* **Task input**:
━━━━━━━━━━━━━━━━━━━━

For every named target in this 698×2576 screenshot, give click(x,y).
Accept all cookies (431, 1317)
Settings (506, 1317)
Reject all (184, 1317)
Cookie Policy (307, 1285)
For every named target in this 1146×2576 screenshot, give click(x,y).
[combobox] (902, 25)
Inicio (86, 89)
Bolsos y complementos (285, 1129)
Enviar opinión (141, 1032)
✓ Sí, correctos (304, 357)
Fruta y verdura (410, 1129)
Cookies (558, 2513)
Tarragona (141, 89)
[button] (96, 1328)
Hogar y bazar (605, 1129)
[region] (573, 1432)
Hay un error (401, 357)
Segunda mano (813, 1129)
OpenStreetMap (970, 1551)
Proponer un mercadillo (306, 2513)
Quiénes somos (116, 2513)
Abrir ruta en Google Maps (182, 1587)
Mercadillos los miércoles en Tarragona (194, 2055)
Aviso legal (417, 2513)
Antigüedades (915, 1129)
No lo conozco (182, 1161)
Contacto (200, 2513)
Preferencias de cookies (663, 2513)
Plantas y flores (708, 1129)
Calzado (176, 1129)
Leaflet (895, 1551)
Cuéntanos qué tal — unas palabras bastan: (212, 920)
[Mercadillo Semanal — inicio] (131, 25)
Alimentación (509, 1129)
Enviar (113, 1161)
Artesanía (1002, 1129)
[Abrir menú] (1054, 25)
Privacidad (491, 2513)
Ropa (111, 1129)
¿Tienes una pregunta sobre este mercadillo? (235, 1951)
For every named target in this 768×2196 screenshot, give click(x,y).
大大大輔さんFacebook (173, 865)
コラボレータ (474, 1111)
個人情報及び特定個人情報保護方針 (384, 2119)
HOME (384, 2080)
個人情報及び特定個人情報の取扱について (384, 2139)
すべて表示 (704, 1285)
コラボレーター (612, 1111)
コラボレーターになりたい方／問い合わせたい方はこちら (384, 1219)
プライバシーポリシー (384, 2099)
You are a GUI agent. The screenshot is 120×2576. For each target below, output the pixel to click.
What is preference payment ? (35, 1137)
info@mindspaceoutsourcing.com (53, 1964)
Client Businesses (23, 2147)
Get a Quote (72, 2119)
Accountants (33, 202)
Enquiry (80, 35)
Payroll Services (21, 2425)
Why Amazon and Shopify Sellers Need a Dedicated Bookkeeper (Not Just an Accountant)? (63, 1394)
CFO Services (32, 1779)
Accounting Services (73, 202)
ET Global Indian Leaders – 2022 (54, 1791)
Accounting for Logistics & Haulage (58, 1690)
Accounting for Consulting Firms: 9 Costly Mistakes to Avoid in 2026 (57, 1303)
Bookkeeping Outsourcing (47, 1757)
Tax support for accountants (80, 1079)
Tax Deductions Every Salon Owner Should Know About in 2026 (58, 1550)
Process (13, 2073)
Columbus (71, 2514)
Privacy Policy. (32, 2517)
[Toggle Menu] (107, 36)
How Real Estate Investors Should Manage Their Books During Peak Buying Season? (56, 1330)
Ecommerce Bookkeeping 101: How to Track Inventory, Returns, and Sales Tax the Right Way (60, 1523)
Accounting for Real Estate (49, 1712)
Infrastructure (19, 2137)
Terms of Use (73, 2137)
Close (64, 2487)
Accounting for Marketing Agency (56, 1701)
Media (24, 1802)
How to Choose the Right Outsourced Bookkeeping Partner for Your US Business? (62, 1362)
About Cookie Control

━━━━━━━━━━━━━━━━━━━━

* **Directions for this task**:
The stopping point is the line containing "Enquiry (80, 35)". Reproduce exactly every line of the material from the first through that one.

* **Solution to the problem**:
For every named target in this 698×2576 screenshot, give click(x,y).
Accept all cookies (431, 1317)
Settings (506, 1317)
Reject all (184, 1317)
Cookie Policy (307, 1285)
For every named target in this 1146×2576 screenshot, give click(x,y).
[combobox] (902, 25)
Inicio (86, 89)
Bolsos y complementos (285, 1129)
Enviar opinión (141, 1032)
✓ Sí, correctos (304, 357)
Fruta y verdura (410, 1129)
Cookies (558, 2513)
Tarragona (141, 89)
[button] (96, 1328)
Hogar y bazar (605, 1129)
[region] (573, 1432)
Hay un error (401, 357)
Segunda mano (813, 1129)
OpenStreetMap (970, 1551)
Proponer un mercadillo (306, 2513)
Quiénes somos (116, 2513)
Abrir ruta en Google Maps (182, 1587)
Mercadillos los miércoles en Tarragona (194, 2055)
Aviso legal (417, 2513)
Antigüedades (915, 1129)
No lo conozco (182, 1161)
Contacto (200, 2513)
Preferencias de cookies (663, 2513)
Plantas y flores (708, 1129)
Calzado (176, 1129)
Leaflet (895, 1551)
Cuéntanos qué tal — unas palabras bastan: (212, 920)
[Mercadillo Semanal — inicio] (131, 25)
Alimentación (509, 1129)
Enviar (113, 1161)
Artesanía (1002, 1129)
[Abrir menú] (1054, 25)
Privacidad (491, 2513)
Ropa (111, 1129)
¿Tienes una pregunta sobre este mercadillo? (235, 1951)
For every named target in this 768×2196 screenshot, give click(x,y).
大大大輔さんFacebook (173, 865)
コラボレータ (474, 1111)
個人情報及び特定個人情報保護方針 (384, 2119)
HOME (384, 2080)
個人情報及び特定個人情報の取扱について (384, 2139)
すべて表示 (704, 1285)
コラボレーター (612, 1111)
コラボレーターになりたい方／問い合わせたい方はこちら (384, 1219)
プライバシーポリシー (384, 2099)
You are a GUI agent. The screenshot is 120×2576. For each target below, output the pixel to click.
What is preference payment ? (35, 1137)
info@mindspaceoutsourcing.com (53, 1964)
Client Businesses (23, 2147)
Get a Quote (72, 2119)
Accountants (33, 202)
Enquiry (80, 35)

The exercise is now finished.